Model API

The model adapter converts internal messages, tools, thinking settings, system prompt blocks, and cache metadata into an Anthropic Messages API request. It then turns streaming protocol events back into assistant messages and raw stream events for the query loop.

Adapter flow

queryModelWithStreaming()
  wrap queryModel() in streaming VCR

queryModel()
  resolve model and beta flags
  map Tool objects to API schemas
  normalize internal messages
  build system prompt blocks
  paramsFromContext()
  anthropic.beta.messages.create({ stream: true })
  for each stream event:
    collect text, thinking, signatures, tool input JSON
    on content_block_stop: yield AssistantMessage
    on message_delta: update usage and stop reason
    yield raw stream_event
The wrapper keeps streaming observable

queryModelWithStreaming is a thin wrapper around queryModel that records streaming behavior through a VCR layer. The query loop depends on the adapter yielding useful events while the response is still in progress.

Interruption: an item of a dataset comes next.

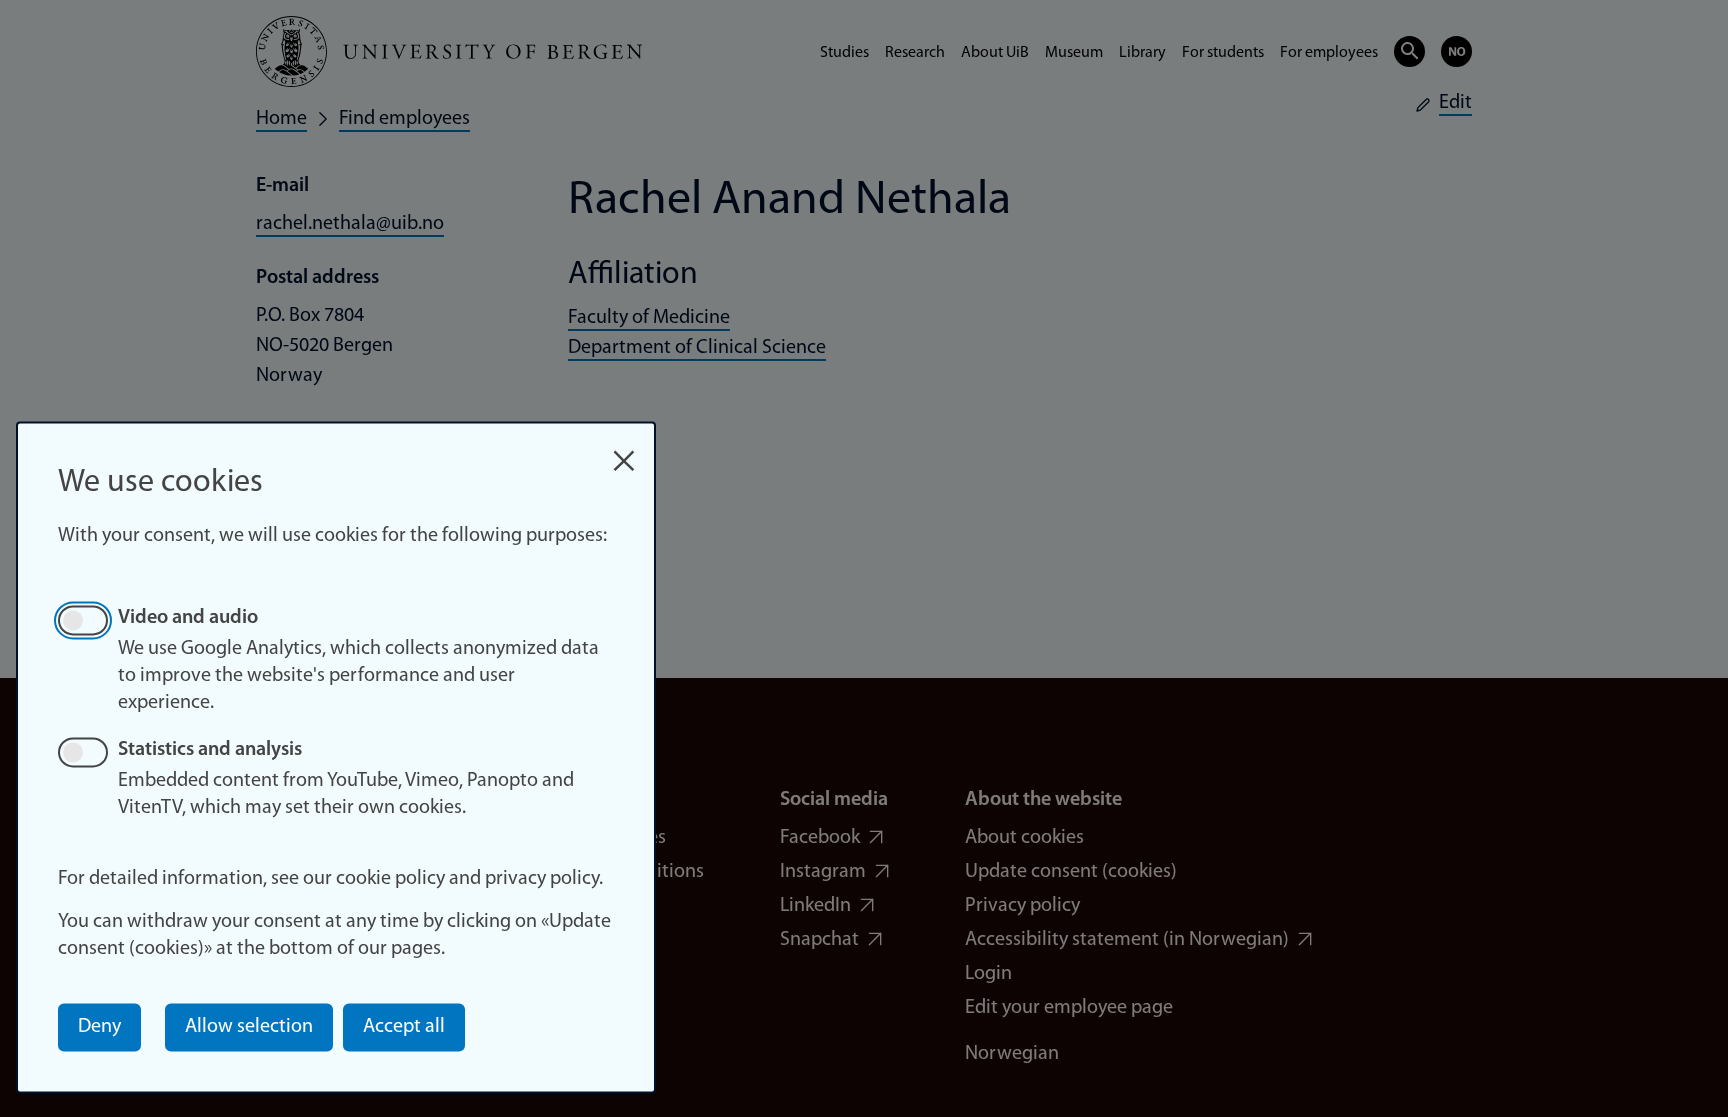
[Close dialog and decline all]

Code reference: queryModelWithStreaming

Internal tools become API tool schemas

The adapter resolves the model, beta flags, previous request state, advisor/tool-search settings, and tool schemas. Built-in and MCP tools have already been normalized to the same local Tool shape, so this layer can map them into Anthropic-compatible tool schema objects.

External references: Anthropic Messages API and Anthropic tool use.

System prompt blocks and cache control are explicit

The adapter builds system prompt blocks separately from user messages. The request builder can attach cache-control metadata, include thinking settings, output config, metadata, speed options, and context management configuration.

The API call is a streamed Messages request

The adapter creates an Anthropic client and calls anthropic.beta.messages.create with stream: true, an abort signal, and headers. This is wrapped with retry handling.

Code reference: streamed API call with retry

External reference: Anthropic streaming.

Stream parsing yields assistant messages incrementally

The stream handler accumulates text, thinking, signatures, tool_use JSON input, and server tool_use input. When a content block stops, it creates and yields an assistant message. Message deltas mutate usage and stop reason on the last yielded message, while raw stream events are also yielded for telemetry and UI consumers.